Saved entries:
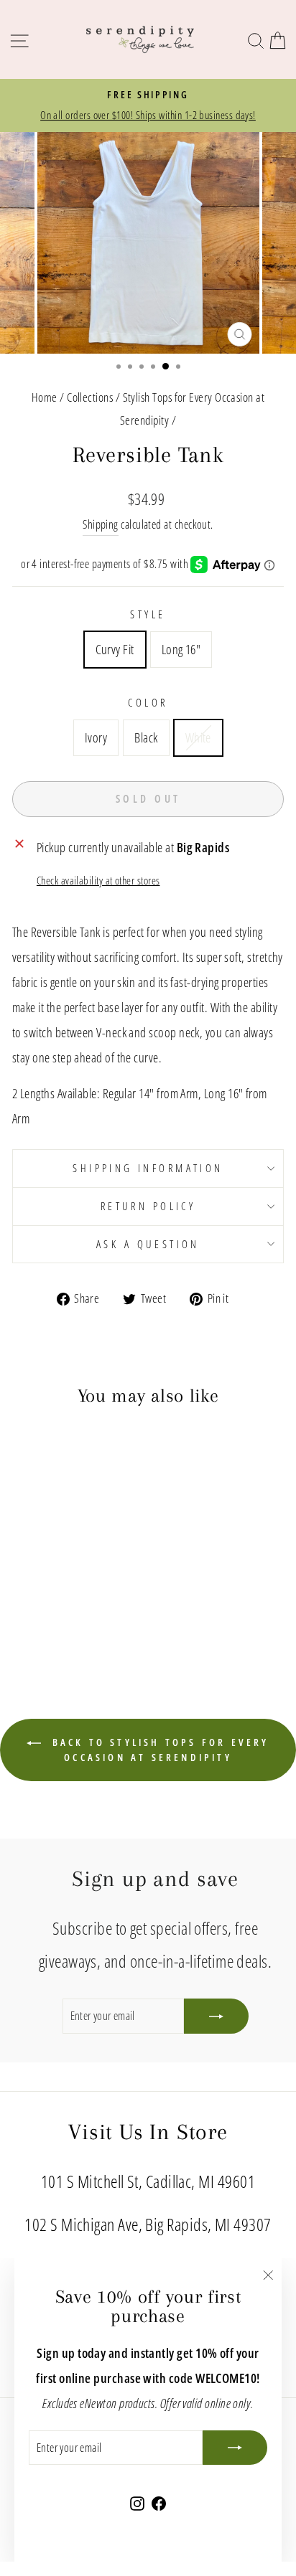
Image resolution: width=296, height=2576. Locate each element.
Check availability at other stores (98, 880)
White (198, 737)
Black (145, 737)
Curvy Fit (115, 649)
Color (147, 702)
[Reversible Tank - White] (80, 1611)
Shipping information (148, 1168)
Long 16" (181, 649)
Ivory (96, 737)
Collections (90, 397)
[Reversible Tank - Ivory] (47, 1611)
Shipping (101, 524)
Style (147, 614)
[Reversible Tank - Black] (63, 1611)
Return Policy (148, 1206)
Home (44, 397)
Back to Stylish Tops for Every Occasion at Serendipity (158, 1749)
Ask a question (148, 1244)
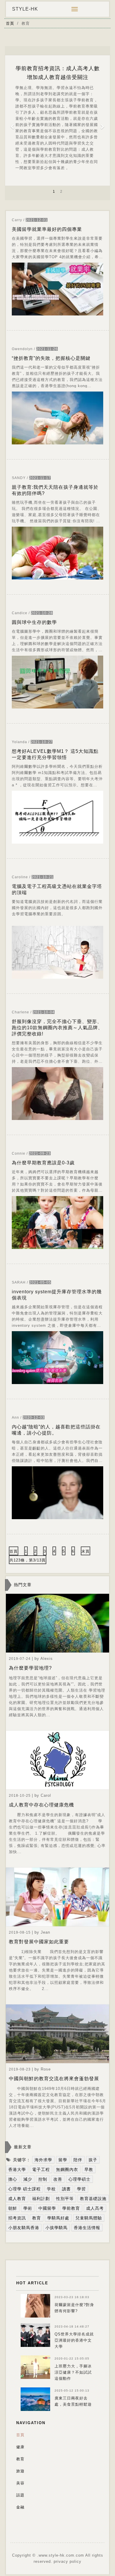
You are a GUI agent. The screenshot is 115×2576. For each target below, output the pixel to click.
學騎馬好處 (58, 2218)
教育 (36, 2218)
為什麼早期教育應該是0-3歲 (43, 1162)
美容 (20, 2483)
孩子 (92, 2159)
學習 (81, 2189)
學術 (27, 2208)
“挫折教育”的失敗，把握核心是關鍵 (51, 358)
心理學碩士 (79, 2179)
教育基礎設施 (93, 2198)
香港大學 (17, 2169)
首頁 (10, 23)
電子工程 (41, 2169)
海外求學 (43, 2159)
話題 (20, 2495)
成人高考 (95, 2208)
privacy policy (67, 2561)
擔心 (12, 2179)
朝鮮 (12, 2208)
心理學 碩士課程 (24, 2189)
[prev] (13, 123)
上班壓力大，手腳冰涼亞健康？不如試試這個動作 (73, 2372)
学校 (51, 2189)
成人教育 (17, 2198)
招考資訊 (17, 2218)
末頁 (85, 1551)
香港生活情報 (87, 2227)
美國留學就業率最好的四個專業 (47, 229)
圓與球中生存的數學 (34, 622)
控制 (42, 2179)
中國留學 (47, 2208)
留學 (62, 2159)
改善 (57, 2179)
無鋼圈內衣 (67, 2169)
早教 (88, 2169)
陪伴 (77, 2159)
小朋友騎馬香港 (23, 2227)
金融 (20, 2507)
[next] (102, 123)
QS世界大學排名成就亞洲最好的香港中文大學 (74, 2340)
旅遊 (20, 2471)
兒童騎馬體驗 (88, 2218)
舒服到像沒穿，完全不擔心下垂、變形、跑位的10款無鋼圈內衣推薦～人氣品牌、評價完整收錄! (57, 1027)
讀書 (66, 2189)
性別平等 (65, 2198)
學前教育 (71, 2208)
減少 (27, 2179)
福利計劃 (41, 2198)
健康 (20, 2447)
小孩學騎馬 (56, 2227)
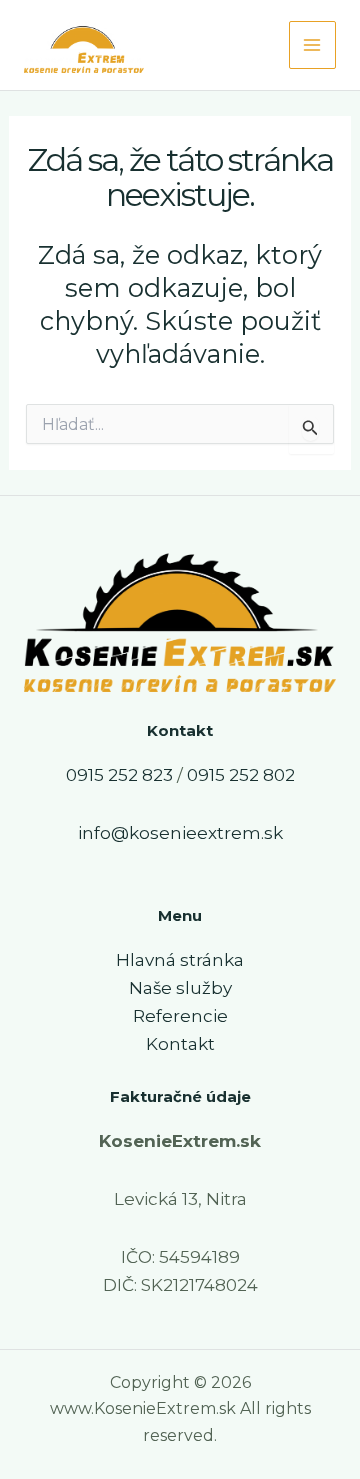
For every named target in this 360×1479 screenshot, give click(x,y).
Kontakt (180, 1044)
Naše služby (180, 988)
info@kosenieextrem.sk (180, 833)
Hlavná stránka (180, 960)
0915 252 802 (241, 775)
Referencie (180, 1016)
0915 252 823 (119, 775)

**Work instructions:** Pictures aside, restate the entries word for word.

**Task result:**
Image resolution: width=296, height=2576. Locate each element.
Check availability at other stores (98, 880)
White (198, 737)
Black (145, 737)
Curvy Fit (115, 649)
Color (147, 702)
[Reversible Tank - White] (80, 1611)
Shipping information (148, 1168)
Long 16" (181, 649)
Ivory (96, 737)
Collections (90, 397)
[Reversible Tank - Ivory] (47, 1611)
Shipping (101, 524)
Style (147, 614)
[Reversible Tank - Black] (63, 1611)
Return Policy (148, 1206)
Home (44, 397)
Back to Stylish Tops for Every Occasion at Serendipity (158, 1749)
Ask a question (148, 1244)
You are a GUI agent. The screenshot is 115×2576. For each target below, output the pixel to click.
學騎馬好處 (58, 2218)
教育 (36, 2218)
為什麼早期教育應該是0-3歲 (43, 1162)
美容 (20, 2483)
孩子 (92, 2159)
學習 (81, 2189)
學術 (27, 2208)
“挫折教育”的失敗，把握核心是關鍵 (51, 358)
心理學碩士 (79, 2179)
教育基礎設施 (93, 2198)
香港大學 (17, 2169)
首頁 (10, 23)
電子工程 (41, 2169)
海外求學 (43, 2159)
話題 (20, 2495)
成人高考 (95, 2208)
privacy policy (67, 2561)
擔心 (12, 2179)
朝鮮 (12, 2208)
心理學 碩士課程 (24, 2189)
[prev] (13, 123)
上班壓力大，手腳冰涼亞健康？不如試試這個動作 (73, 2372)
学校 (51, 2189)
成人教育 (17, 2198)
招考資訊 (17, 2218)
末頁 (85, 1551)
香港生活情報 (87, 2227)
美國留學就業率最好的四個專業 (47, 229)
圓與球中生存的數學 (34, 622)
控制 (42, 2179)
中國留學 (47, 2208)
留學 (62, 2159)
改善 (57, 2179)
無鋼圈內衣 (67, 2169)
早教 (88, 2169)
陪伴 (77, 2159)
小朋友騎馬香港 (23, 2227)
金融 (20, 2507)
[next] (102, 123)
QS世界大學排名成就亞洲最好的香港中文大學 (74, 2340)
旅遊 (20, 2471)
兒童騎馬體驗 (88, 2218)
舒服到像沒穿，完全不擔心下垂、變形、跑位的10款無鋼圈內衣推薦～人氣品牌、評價完整收錄! (57, 1027)
讀書 (66, 2189)
性別平等 (65, 2198)
學前教育 (71, 2208)
減少 (27, 2179)
福利計劃 (41, 2198)
健康 (20, 2447)
小孩學騎馬 (56, 2227)
For every named target in this 360×1479 screenshot, give click(x,y).
Kontakt (180, 1044)
Naše služby (180, 988)
info@kosenieextrem.sk (180, 833)
Hlavná stránka (180, 960)
0915 252 802 (241, 775)
Referencie (180, 1016)
0915 252 823 (119, 775)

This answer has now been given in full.